Des experts juridiques interrogés par l'AFP soulignent que ces propositions de loi reposent pour la plupart sur un manque de distinction du public entre des activités météorologiques existantes, telles que des programmes locaux d'ensemencement des nuages dans l'Ouest américain, et la recherche à grande échelle en matière de géo-ingénierie, aux progrès timides.
Un projet de loi dans le Kentucky propose, par exemple, l'interdiction de l'injection d'aérosols dans la stratosphère, une technique étudiée en laboratoire.
Des chercheurs espèrent que cette méthode permettra un jour de modifier l'équilibre énergétique entre la Terre et le Soleil et ainsi contrer certains effets du changement climatique.
Selon Edward Parson, professeur de droit environnemental à UCLA en Californie, ces textes cherchent à "interdire quelque chose qui n'est pas en train de se produire" et alimentent davantage la désinformation sur le sujet.
- Projets de loi "farfelus" -
Ces projets de loi, confondant toutes sortes de notions scientifiques et ciblant souvent une interdiction générale des expérimentations atmosphériques, risquent de signer l'arrêt de projets existants aux bénéfices environnementaux marginaux visant, par exemple, à préserver les récoltes agricoles de certains Etats.

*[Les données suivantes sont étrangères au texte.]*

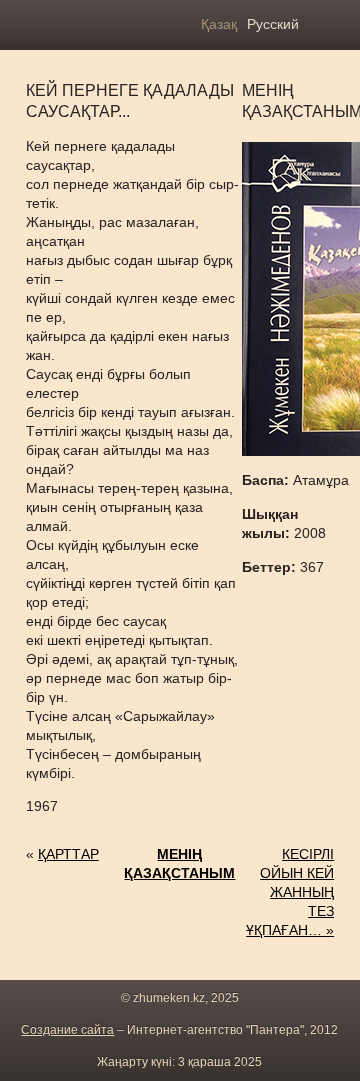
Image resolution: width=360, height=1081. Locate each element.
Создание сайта (67, 1030)
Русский (273, 24)
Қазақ (219, 24)
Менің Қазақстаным (179, 863)
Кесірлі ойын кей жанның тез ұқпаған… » (290, 892)
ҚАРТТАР (68, 854)
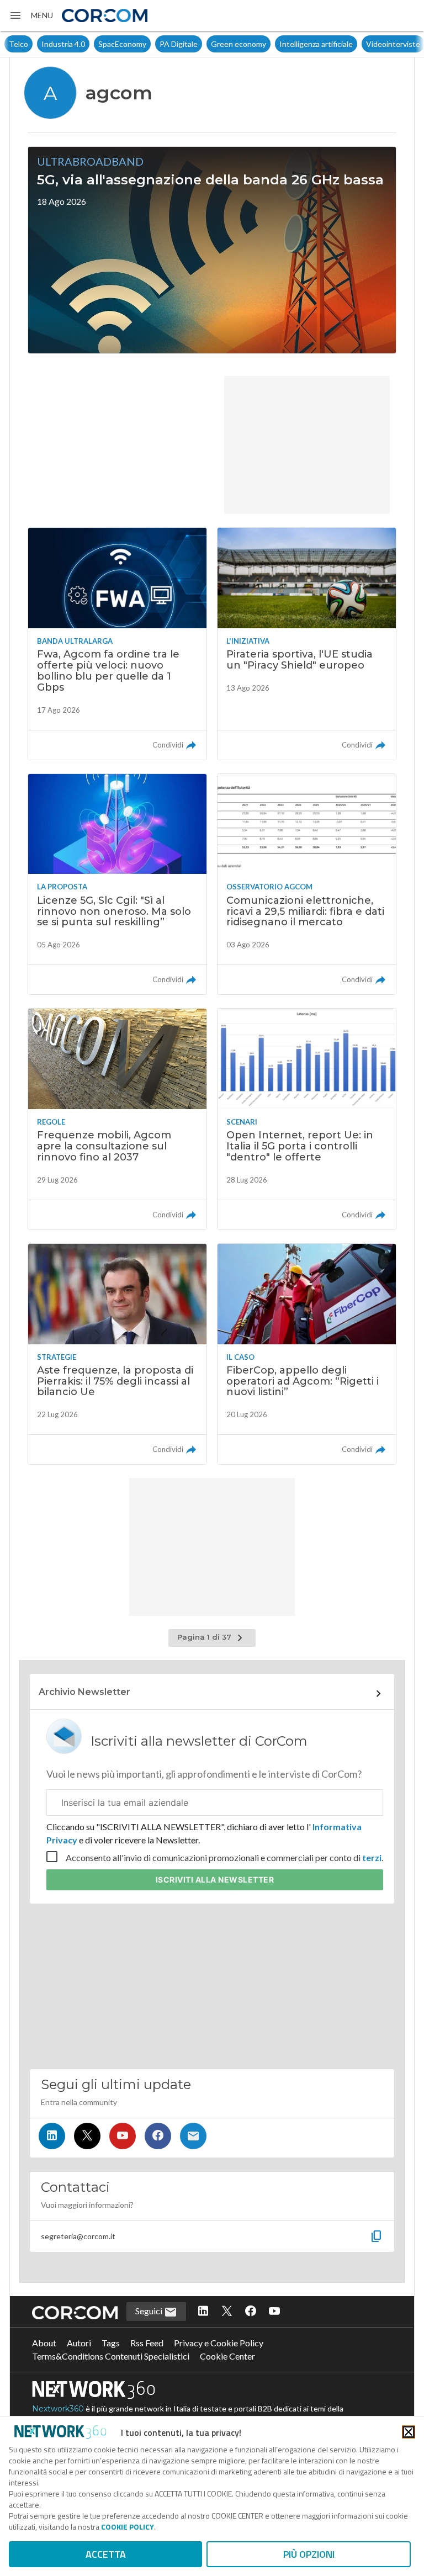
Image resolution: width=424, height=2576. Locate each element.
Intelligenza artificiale (283, 44)
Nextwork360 (58, 2409)
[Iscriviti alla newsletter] (193, 2136)
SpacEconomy (90, 44)
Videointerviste (360, 44)
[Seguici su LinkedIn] (52, 2136)
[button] (31, 15)
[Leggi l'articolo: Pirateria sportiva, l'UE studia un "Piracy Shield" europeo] (307, 643)
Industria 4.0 (30, 44)
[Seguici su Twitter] (87, 2136)
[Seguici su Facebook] (158, 2136)
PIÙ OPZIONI (309, 2554)
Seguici (149, 2310)
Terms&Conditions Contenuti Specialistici (110, 2356)
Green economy (206, 44)
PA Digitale (146, 44)
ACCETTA (106, 2554)
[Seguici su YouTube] (122, 2136)
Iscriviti (215, 1879)
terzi (371, 1857)
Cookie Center (227, 2356)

Si ces textes signalent une réaction démesurée de la part de certains politiques américains, Deborah Sivas, professeure de droit environnemental à l'université de Stanford, souligne toutefois l'importance de réglementer les expériences en matière de géo-ingénierie à grande échelle, à mesure que la recherche progresse.

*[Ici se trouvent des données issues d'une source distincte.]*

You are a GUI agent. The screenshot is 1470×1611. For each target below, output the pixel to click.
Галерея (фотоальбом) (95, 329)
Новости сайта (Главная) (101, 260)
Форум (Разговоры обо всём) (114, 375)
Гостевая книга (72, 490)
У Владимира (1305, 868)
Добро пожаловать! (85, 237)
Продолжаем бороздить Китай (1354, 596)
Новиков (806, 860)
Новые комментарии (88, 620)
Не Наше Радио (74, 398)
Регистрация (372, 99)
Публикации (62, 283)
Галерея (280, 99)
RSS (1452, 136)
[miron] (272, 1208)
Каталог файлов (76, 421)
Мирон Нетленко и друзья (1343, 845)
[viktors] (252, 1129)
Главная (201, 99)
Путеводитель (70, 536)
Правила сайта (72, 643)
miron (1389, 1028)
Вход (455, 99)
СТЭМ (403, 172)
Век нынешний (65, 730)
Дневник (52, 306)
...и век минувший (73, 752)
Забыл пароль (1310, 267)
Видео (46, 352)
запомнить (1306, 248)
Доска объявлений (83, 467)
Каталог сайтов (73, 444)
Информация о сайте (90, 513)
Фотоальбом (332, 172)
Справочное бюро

Des questions éthiques se posent quant à la modification de "conditions météorologiques au-dessus de l'océan ou d'autres grandes étendues" nationales et internationales, a-t-elle indiqué à l'AFP.
Dana Willbanks recense les tentatives d'obstruction de la recherche scientifique aux Etats-Unis pour une organisation à but non lucratif en partenariat avec l'université de Columbia.
Elle note une augmentation du "discours climato-sceptique" à tout niveau gouvernemental depuis le début du second mandat du président américain Donald Trump, qui, dès son retour à la Maison Blanche, a pris une série d'initiatives défavorables à la lutte contre le changement climatique.
"Nous allons commencer à voir de plus en plus de projets de loi farfelus" comme ces interdictions de contrôler la météo, a-t-elle déclaré.